Blauzungenkrankheit

Die Blauzungenkrankheit (Bluetongue Disease, BT)  gehört zu den anzeigepflichtigen Tierseuchen. BT ist eine Virusinfektion und betrifft nur Wiederkäuer, hauptsächlich also Rinder und Schafe. Ziegen und Wildwiederkäuer können ebenfalls erkranken. Menschen können sich nicht anstecken. Fleisch- und Milchprodukte dürfen deshalb bedenkenlos verzehrt werden. Das Virus wird von Stechmücken der Gattung Culicoides (Gnitzen) übertragen und ist somit nicht direkt (z.B. durch Schmierinfektionen) ansteckend.
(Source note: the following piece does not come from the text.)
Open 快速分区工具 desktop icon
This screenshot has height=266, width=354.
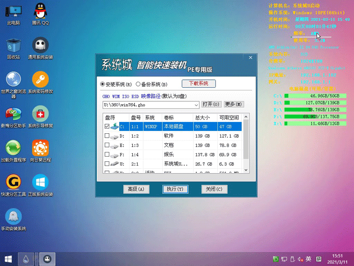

Die Mücke nimmt das Virus durch das Blut eines infizierten Tieres in sich auf und überträgt dieses beim nächsten Saugen auf ein anderes Tier.

Ist ein Tier erkrankt, reagiert es mit Fieber, Lahmheit und Apathie. Flüssigkeit sammelt sich in den Geweben an und es kommt zu Schwellungen im Maulbereich und vermehrtem Speichelfluss. Die Zunge kann ebenfalls anschwellen, blau werden und aus dem Maul hängen. Es existieren verschiedene Serotypen, d.h. verschiedene Varianten von BT-Vieren. In unseren Breiten dominiert der bisher wenig erforschte BTV 8 und die Krankheit verläuft eher leicht. Andere Virustypen können jedoch zum Tode von bis zu 80% der befallenen Tiere führen. Die Blauzungenkrankheit trat bis 2006 vor allem in wärmeren Ländern auf, da die Überträgermücke nur bei hohen Temperaturen aktiv ist und das Virus selbst ebenfalls Wärme benötigt, um sich in der Mücke zu vermehren. Trotzdem kann das Virus unbeschadet den Winter überstehen. Einerseits ist es in der Lage bis zu 160 Tage in den Blutkörperchen eines Wiederkäuers zu überleben und anderseits nutzen einige Gnitzenpopulationen die warmen Nutztierställe um zu überwintern. Durch den Handel mit infizierten Tieren oder dem Eintrag infizierter Gnitzen (z.B. durch Waren oder Tiertransporte) breitet sich das Virus schnell aus. Zudem können infizierte Mücken durch Winde und Flugzeuge bis zu 200 km weit versetzt werden. Mittlerweile hat sich das BTV 8 über weite Teile Europas ausgebreitet.

Erstmals trat das Virus im August 2006 in unseren Breitengeraden auf. Anschließend wurden in diesem Jahr 885 Fälle bundesweit amtlich nachgewiesen. Im Jahr 2007 stieg die Anzahl der infizierten Tiere bereits auf etwa 20.500 Fälle an. Nach Beginn der flächendeckenden Pflichtimpfungen von Rindern, Schafen und Ziegen sank die Zahl 2008 wieder auf etwa 5000 Fälle und im Jahr 2009 wurden nur noch 142 Fälle bestätigt. 2010 wurde bislang noch kein Fall gemeldet. Die Impfung gegen den Serotyp  BVT 8 erfolgt seit 2010 nur noch auf freiwilliger Basis. Dass die Tierhalter freiwillig weiterhin ihre Tiere impfen lassen, ist aber eher unwahrscheinlich. Denn nun tragen nicht mehr der Staat und die EU, sondern der Halter den Großteil der Kosten. Daraus folgt jedoch ein hohes Risiko für einen Neuausbruch der Seuche ab 2011.